Мы встали. Кладбищенский сторож снова вышел нам навстречу из своего невидимого укрытия.
— Приходите снова, — сказал он, — всегда хорошо видеть людей, которые были в Армении. Особенно в Эчмиадзине и в Герате. Это редко бывает. Обязательно приходите.
Мы пообещали и, пройдя через Сионские ворота, повернули направо. Пересекли еврейский квартал, на секунду остановились взглянуть на сосредоточенных детей с длинными пейсами, играющих на мостовой в пыльных белых рубашках, и, миновав магавников,[27] вышли в один из переулков огромного арабского рынка, у входа в который я стоял сегодня утром. На бесчисленных витринах и лотках были разложены аляповатые деревянные кресты, позолоченные меноры и топорные слащавые статуэтки; чуть дальше запахло гнилью, крысами, мясом, кровью. Ускорив шаги, мы миновали арабский мясной рынок и, петляя по переулкам, вышли на улицу, ведущую к Шхемским воротам. Крикливая восточная толпа, стекающая от Храмовой горы к воротам, сразу же поглотила нас. Но ворота были недалеко.
— Это кафе, которое я давно хотел вам показать, — сказал я.
— Да, я помню, вы говорили.
Свернув направо и с трудом пробившись сквозь встречный людской поток, выплескивающийся из ворот, мы повернули в боковой переулок, идущий вдоль стены, и поднялись по вьющимся ступенькам на высокую боковую террасу, почти примыкающую к воротам. Я поздоровался с хозяином кафе, и мы сели. Под нами шумела арабская толпа, лоточники торговали сувенирами и рухлядью, мелькали белые платки и черные платья, время от времени раздавались крики и брань.
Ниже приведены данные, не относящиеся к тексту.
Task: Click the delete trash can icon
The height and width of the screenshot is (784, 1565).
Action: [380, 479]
Но на террасе было легко и спокойно; и мы снова заказали по чашке кофе.
— Хорошо, — сказал Джованни, резко, как и на кладбище, прерывая молчание, — но неужели вы никогда не спрашивали себя, что будет с миром, скажем, через двести лет?
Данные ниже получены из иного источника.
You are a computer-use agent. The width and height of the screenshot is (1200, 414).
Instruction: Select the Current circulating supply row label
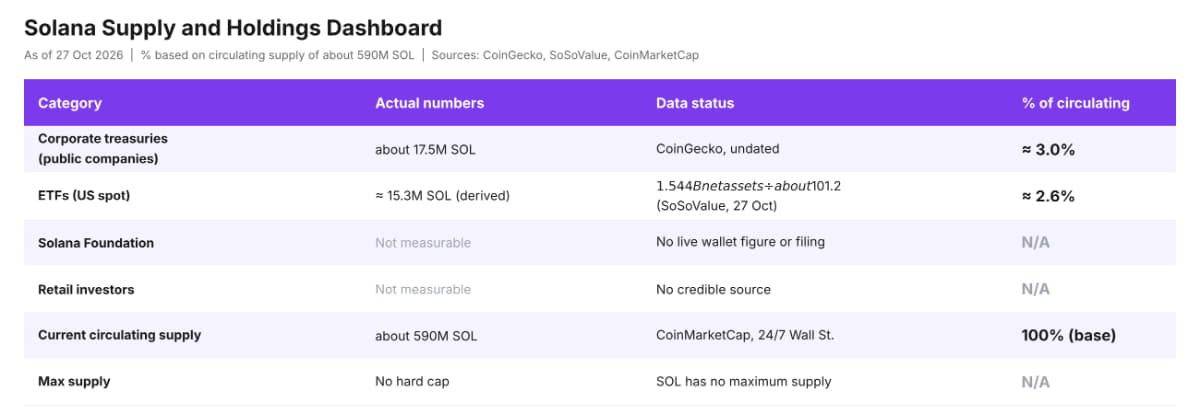point(119,335)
— Нет, — сказал я, — почти никогда. По крайней мере, я не вкладывал в этот вопрос никакого особого смысла.
— И вас не интересовало, что именно в мире изменится?
— Нет.
— Но вы же спрашивали себя, как повлияет на мир то, что сейчас делают в ваших университетах? Вы же часть этого мира.
— Не знаю. Думаю, что никак. Чуть меньше одного зла, чуть больше другого. Общий баланс свинства никак не изменится.
— Но это же аморально, — сказал Джованни, подумав.
— Меня не интересует мораль, — ответил я, — меня интересует истина.
Подошел официант и спросил, не хотим ли мы чего-нибудь еще. Джованни заказал мороженое и порцию восточных сладостей, я — еще чашку кофе. Теперь снова не усну полночи, подумал я с грустью, но кофе допил. У них был удивительно вкусный кофе. Толпа под нашей террасой становилась все гуще, крики все громче, но, как мне показалось, полуденный жар начал медленно рассеиваться. На несколько секунд у ворот возникла давка, раздалась брань, чуть выше по улице замелькали зеленые мундиры МАГАВа. Но толпа почти сразу рассосалась, уличный шум отяжелел и осел, как оседает весенний туман, и улица снова превратилась в красочную картинку, в огромный бесформенный ковер, расстеленный под нашим балконом.
— Хорошо, что Андрей вас не понял, — сказал я, — и, кроме того, Джованни, вы не сказали ему главного.
— Главного — в каком смысле?
— Того, о чем он спрашивал.
— Я не думаю, что именно об этом он спрашивал, правда не думаю, — Джованни сделал несколько глотков и остановился. — В любом случае, он не знал, как об этом спросить.
— Или вы не знали, как ответить, — сказал я.
— Знал. И отвечу, если вы спросите.
— Спрошу. Ради чего?
— Ради чего? — повторил он, усмехаясь; его лицо прояснилось тем странным светом, который темнее горечи и даже темнее отчаяния. — Я уже ответил. Ad majorem Dei gloriam.[28]
На мгновение мне показалось, что его голос дрогнул, и я повернулся к нему в страхе, что увижу слезы. Но его лицо оставалось гладким и чистым, как посмертная маска.